36. Neither the DPC nor ESBN have pointed me to any particular parts of these draft documents that they consider to now be inaccurate or particularly sensitive. As the documents have now been finalised and published online, I find that the public interest in disclosure of the draft documents outweighs the interest served by refusal. Accordingly, I find that refusal under article 9(2)(c) of these documents is not justified.
37. I would also note that when relying on article 9(2)(c) to refuse release of a document, a public authority is obliged under article 10(6) to inform the applicant of the name of the authority preparing the material and the estimated time needed for completion.
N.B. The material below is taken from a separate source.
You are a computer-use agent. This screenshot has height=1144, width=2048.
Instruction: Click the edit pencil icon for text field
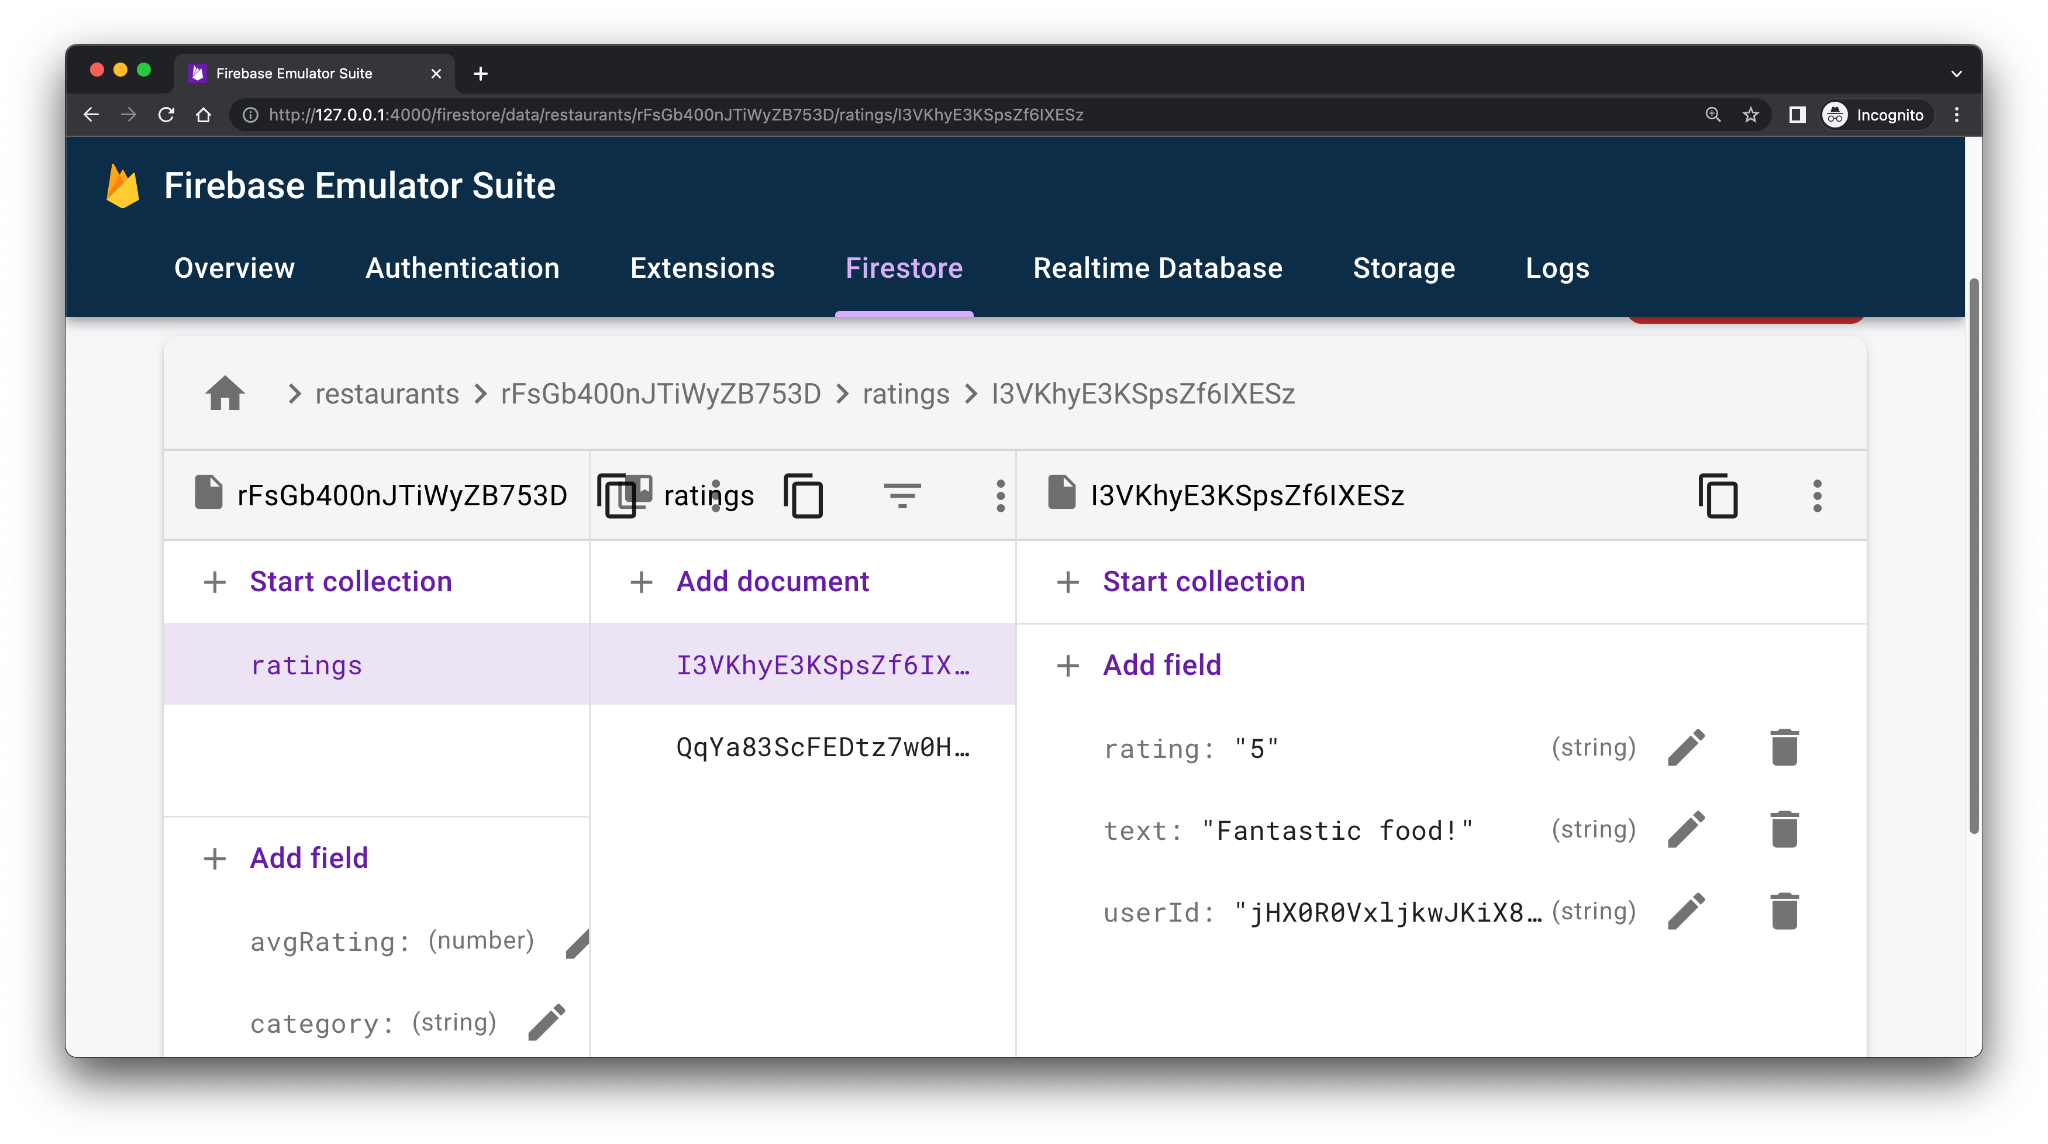coord(1688,829)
This requirement was not observed when the DPC responded to the appellant in this case, and I would ask the DPC to take note of this for future AIE requests.
Whether the information sought is “internal communications” within the meaning of article 9(2)(d)
38. The DPC also made brief reference to article 9(2)(d) in its submissions to my Office. Article 9(2)(d) of the AIE Regulations provides that a public authority may refuse to make environmental information available where the request contains internal communications of public authorities, taking into account the public interest served by the disclosure.
39. Internal communications are not defined in the AIE Regulations, the AIE Directive, or the Aarhus Convention. The decision of the Court of Justice of the European Union in C-619/19 Land Baden-Wurttemberg v DR commented that the term “communications” should be given a separate meaning to the terms “material” or “document” and that it can be interpreted as relating to “information addressed by an author to someone…such as “members” of an administration or the “executive board” of a legal person- or a specific person belonging to that entity such as a member of staff or an official”. This judgment also commented that “internal communications” must be interpreted as meaning “information which circulates within a public authority and which, on the date of the request for access, has not left that authority’s internal sphere – as the case may be, after being received by that authority, provided that it was not or should not have been made available to the public before it was so received”.
40. Having reviewed the documents relevant to this request, I am satisfied that they do not qualify as “internal communications” within the meaning of article 9(2)(d), as they consist of correspondence between the DPC, CRU, ESBN and other parties and documents shared between these parties. There are no documents identified on the schedule that are internal to the DPC.
41. On that basis, I find that refusal of the request based on article 9(2)(d) is not justified.
42. Having carried out a review under article 12(5) of the AIE Regulations, I find that the information sought was environmental information. I find that the refusal of the information sought is not justified under articles 8(a)(iv), 9(2)(c), or 9(2)(d) of the AIE Regulations. On that basis, I annul the decision of the DPC and direct release of the information sought to the appellant.
43. A party to the appeal or any other person affected by this decision may appeal to the High Court on a point of law from the decision. Such an appeal must be initiated not later than two months after notice of the decision was given to the person bringing the appeal.